DATA TO USE:
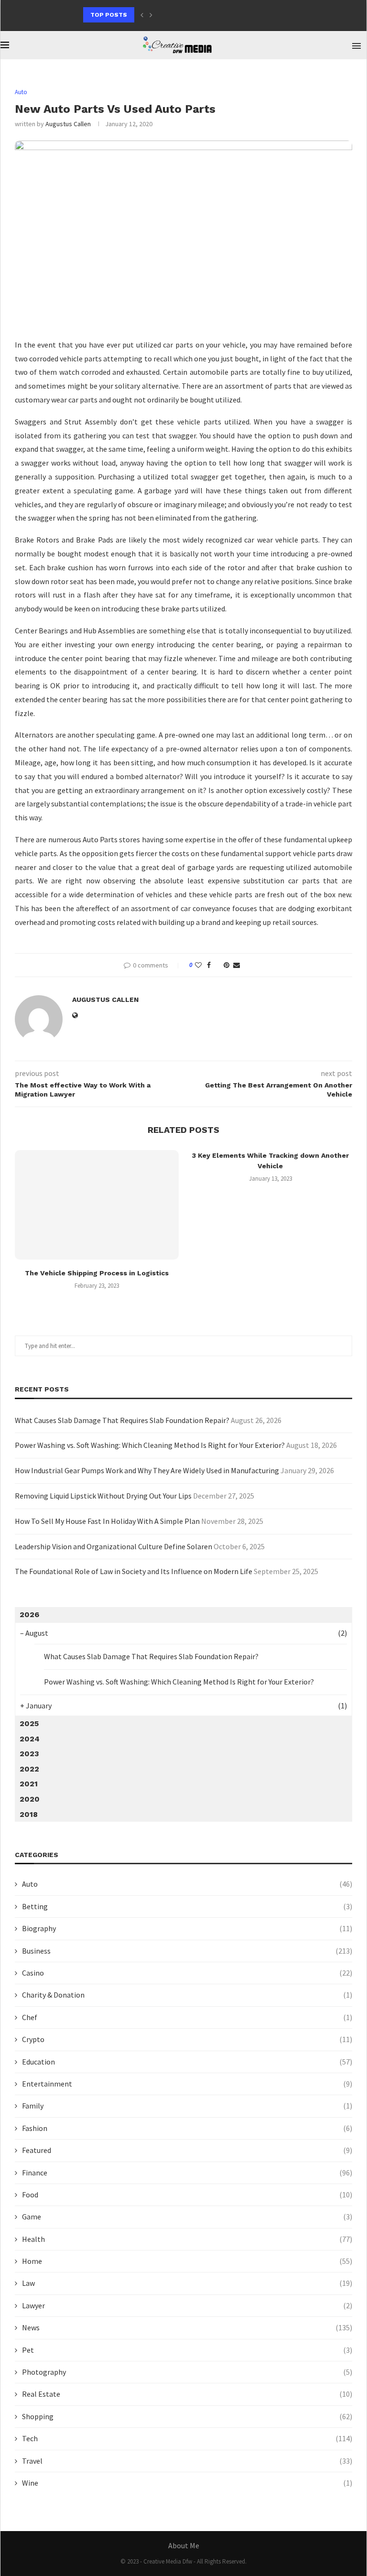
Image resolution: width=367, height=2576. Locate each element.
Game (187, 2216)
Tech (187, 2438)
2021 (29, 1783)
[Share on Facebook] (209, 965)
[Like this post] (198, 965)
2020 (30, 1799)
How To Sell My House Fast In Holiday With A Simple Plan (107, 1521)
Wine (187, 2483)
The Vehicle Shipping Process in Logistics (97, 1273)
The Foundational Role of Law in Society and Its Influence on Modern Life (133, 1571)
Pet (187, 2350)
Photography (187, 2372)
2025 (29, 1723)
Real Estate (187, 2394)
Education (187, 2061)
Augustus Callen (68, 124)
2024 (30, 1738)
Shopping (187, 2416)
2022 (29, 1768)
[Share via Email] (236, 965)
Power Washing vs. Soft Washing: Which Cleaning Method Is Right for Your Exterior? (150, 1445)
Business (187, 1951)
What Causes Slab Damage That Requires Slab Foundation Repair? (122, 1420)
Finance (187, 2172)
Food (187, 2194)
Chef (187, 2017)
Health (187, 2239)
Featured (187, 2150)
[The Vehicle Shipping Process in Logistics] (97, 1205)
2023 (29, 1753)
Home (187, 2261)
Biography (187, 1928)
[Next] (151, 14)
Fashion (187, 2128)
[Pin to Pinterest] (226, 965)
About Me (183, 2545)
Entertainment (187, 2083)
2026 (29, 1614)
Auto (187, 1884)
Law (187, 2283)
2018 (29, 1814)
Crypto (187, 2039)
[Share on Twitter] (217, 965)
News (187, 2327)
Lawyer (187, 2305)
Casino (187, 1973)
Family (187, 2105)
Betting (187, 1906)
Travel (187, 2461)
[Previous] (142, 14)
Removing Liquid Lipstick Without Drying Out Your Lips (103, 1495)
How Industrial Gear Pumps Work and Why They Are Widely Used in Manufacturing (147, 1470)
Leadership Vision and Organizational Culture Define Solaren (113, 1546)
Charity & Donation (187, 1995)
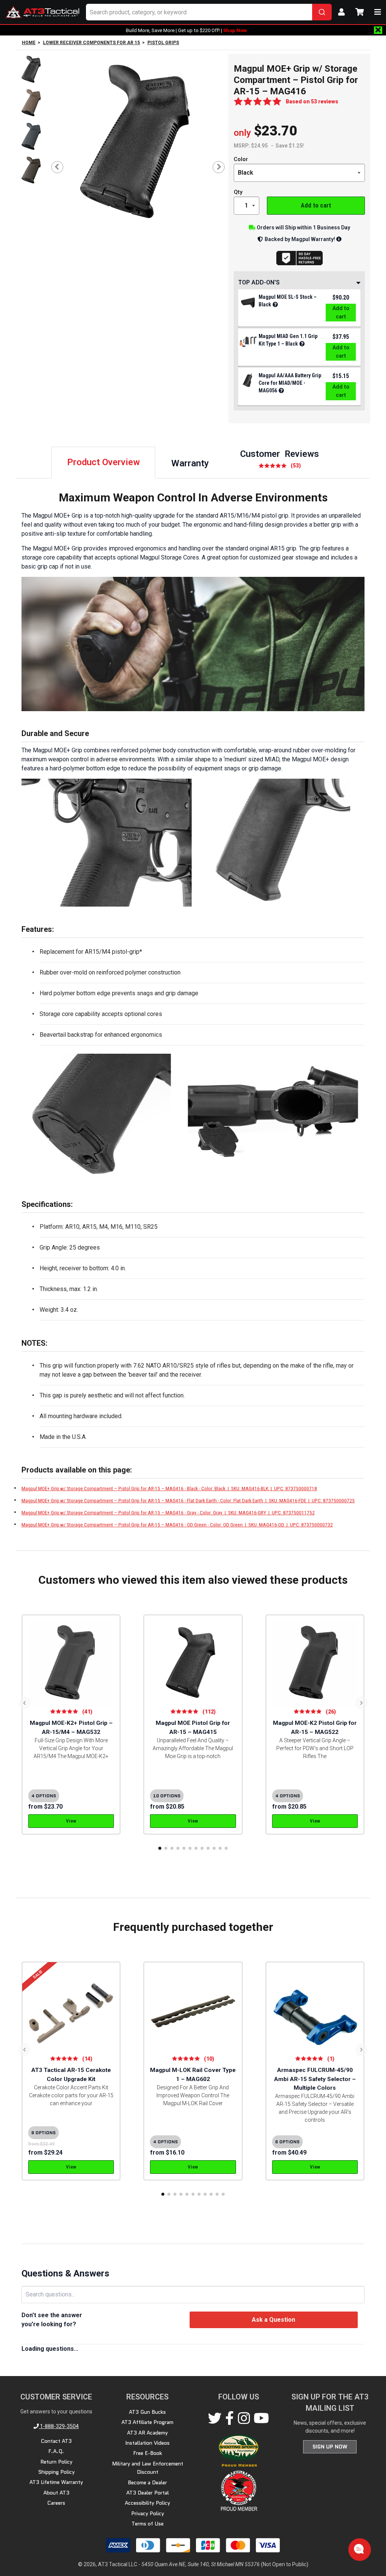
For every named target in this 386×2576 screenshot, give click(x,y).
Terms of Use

YOUR INSTRUCTIONS:
One exact copy of the data is required, and it should hold no pictures.

FINISHED TASK:
Image resolution: width=367, height=2576. Locate each element.
Game (187, 2216)
Tech (187, 2438)
2021 (29, 1783)
[Share on Facebook] (209, 965)
[Like this post] (198, 965)
2020 (30, 1799)
How To Sell My House Fast In Holiday With A Simple Plan (107, 1521)
Wine (187, 2483)
The Vehicle Shipping Process in Logistics (97, 1273)
The Foundational Role of Law in Society and Its Influence on Modern Life (133, 1571)
Pet (187, 2350)
Photography (187, 2372)
2025 (29, 1723)
Real Estate (187, 2394)
Education (187, 2061)
Augustus Callen (68, 124)
2024 (30, 1738)
Shopping (187, 2416)
2022 (29, 1768)
[Share via Email] (236, 965)
Power Washing vs. Soft Washing: Which Cleaning Method Is Right for Your Exterior? (150, 1445)
Business (187, 1951)
What Causes Slab Damage That Requires Slab Foundation Repair? (122, 1420)
Finance (187, 2172)
Food (187, 2194)
Chef (187, 2017)
Health (187, 2239)
Featured (187, 2150)
[The Vehicle Shipping Process in Logistics] (97, 1205)
2023 (29, 1753)
Home (187, 2261)
Biography (187, 1928)
[Next] (151, 14)
Fashion (187, 2128)
[Pin to Pinterest] (226, 965)
About Me (183, 2545)
Entertainment (187, 2083)
2026 (29, 1614)
Auto (187, 1884)
Law (187, 2283)
2018 (29, 1814)
Crypto (187, 2039)
[Share on Twitter] (217, 965)
News (187, 2327)
Lawyer (187, 2305)
Casino (187, 1973)
Family (187, 2105)
Betting (187, 1906)
Travel (187, 2461)
[Previous] (142, 14)
Removing Liquid Lipstick Without Drying Out Your Lips (103, 1495)
How Industrial Gear Pumps Work and Why They Are Widely Used in Manufacturing (147, 1470)
Leadership Vision and Organizational Culture Define Solaren (113, 1546)
Charity & Donation (187, 1995)
For every named target in this 386×2576 screenshot, give click(x,y).
Terms of Use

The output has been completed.